Admitting you’re wrong is one of the hardest things you can do in a conversation. But it’s also an important part of good communication.
Read more about admitting you’re wrong and when you should do it.
Admitting You’re Wrong
Admitting you’re wrong can be difficult, but is an important part of good communication skills.
Here are steps you can take to admit you’re wrong, and when to do it.
1. Show respect for the other person’s opinions. Never say, ‘You’re Wrong.’ (Instead, admit that you might be the one who’s wrong.)
Admitting you’re wrong can be hard, but resist the urge to accuse others. Instead, think about how you might be the problem.
- When attacked for being wrong, people will turtle up and defend their opinion to the death. They will lose sight of the main point, hoping to find small exceptions when their assertion is true.
- “We are incredibly heedless in the formation of our beliefs, but find ourselves filled with an illicit passion for them when anyone proposes to rob us of their companionship.”
- Instead, approach with an open-minded view: “I may be wrong. I frequently am. And if I’m wrong, I want to be put right. Let’s examine the facts.”
- Permit yourself to understand the other person. Your first reaction is to judge. ALLOW yourself to understand what the other person believes.
- This opens the bridge to letting your partner consider how she may be wrong.
- Strategically, this might actually switch the ego from being right to who can be most humble, gracious, and open-minded. No one wants to be outdone, so you change the rules of the game.
- For an angry customer, let them know that your company sometimes makes mistakes and you want to hear more about their situation.
- Remove these dogmatic words from your vocabulary: “Certainly,” “of course,” “undoubtedly.”
- Instead, say “I imagine,” “It appears to me.”

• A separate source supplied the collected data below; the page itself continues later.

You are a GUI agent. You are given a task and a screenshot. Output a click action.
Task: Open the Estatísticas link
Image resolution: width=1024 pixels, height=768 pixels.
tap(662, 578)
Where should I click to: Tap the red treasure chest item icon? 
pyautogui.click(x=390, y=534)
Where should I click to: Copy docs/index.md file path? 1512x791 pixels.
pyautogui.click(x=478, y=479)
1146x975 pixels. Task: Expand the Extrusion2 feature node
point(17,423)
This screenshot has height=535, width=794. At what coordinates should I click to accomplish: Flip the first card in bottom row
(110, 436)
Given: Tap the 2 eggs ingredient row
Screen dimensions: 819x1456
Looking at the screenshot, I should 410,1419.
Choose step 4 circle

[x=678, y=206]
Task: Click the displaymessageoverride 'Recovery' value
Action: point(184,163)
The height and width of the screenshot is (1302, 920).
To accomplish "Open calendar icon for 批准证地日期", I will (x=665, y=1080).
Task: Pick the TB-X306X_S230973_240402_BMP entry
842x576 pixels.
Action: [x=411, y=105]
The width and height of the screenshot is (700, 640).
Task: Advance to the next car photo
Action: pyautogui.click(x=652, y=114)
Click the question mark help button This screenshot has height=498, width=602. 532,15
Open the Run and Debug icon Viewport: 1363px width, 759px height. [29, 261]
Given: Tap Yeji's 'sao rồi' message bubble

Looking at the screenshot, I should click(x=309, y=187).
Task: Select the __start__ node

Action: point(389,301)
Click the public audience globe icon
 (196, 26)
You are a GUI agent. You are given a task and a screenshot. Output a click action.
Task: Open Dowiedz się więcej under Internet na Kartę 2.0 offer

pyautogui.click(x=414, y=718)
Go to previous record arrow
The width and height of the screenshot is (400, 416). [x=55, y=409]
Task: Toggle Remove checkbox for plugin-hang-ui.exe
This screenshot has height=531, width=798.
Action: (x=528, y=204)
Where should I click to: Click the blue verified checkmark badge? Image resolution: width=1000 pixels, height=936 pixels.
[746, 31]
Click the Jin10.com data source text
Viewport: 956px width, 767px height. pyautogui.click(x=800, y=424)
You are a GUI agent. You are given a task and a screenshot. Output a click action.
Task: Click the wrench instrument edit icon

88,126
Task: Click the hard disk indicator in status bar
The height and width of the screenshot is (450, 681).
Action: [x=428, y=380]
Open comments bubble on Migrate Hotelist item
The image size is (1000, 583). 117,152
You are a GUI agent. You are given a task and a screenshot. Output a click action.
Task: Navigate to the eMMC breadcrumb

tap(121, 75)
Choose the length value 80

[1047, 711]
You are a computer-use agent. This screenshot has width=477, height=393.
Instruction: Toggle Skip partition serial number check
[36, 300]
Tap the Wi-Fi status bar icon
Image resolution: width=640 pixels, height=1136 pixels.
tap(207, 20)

- Ask people where they feel the problems are. Ask for their opinions on how best to proceed. They may naturally convince themselves of your solution.
- An engineering supervisor presented to management her new system of running yarn, highlighting how it was superior and how she had all the answers they needed. It failed – management wasn’t given a way to admit their current system’s failures and they became defensive. In the next session, she asked what their problems were and for their opinions on how to fix it. This paved the way for her solution.
- A lumber salesman was having his company’s pieces rejected by a quality inspector, who was unfamiliar with the white pine under concern. Instead of castigating the inspector for ignoring standard guidelines, the salesman asked questions about why each rejected piece was unsatisfactory, under the guise of figuring out how to deliver better shipments in the future. The inspector’s attitude changed, now being forced to consider the rejection criteria and realizing he didn’t have the full expertise to judge the pieces. The salesman insisted that while the pieces might be within standard code, if the inspector felt it was unsuitable, they would gladly have it rejected. The inspector began feeling guilty about rejecting any piece, and ultimately realized their company was at fault for not having specified the correct quality grade.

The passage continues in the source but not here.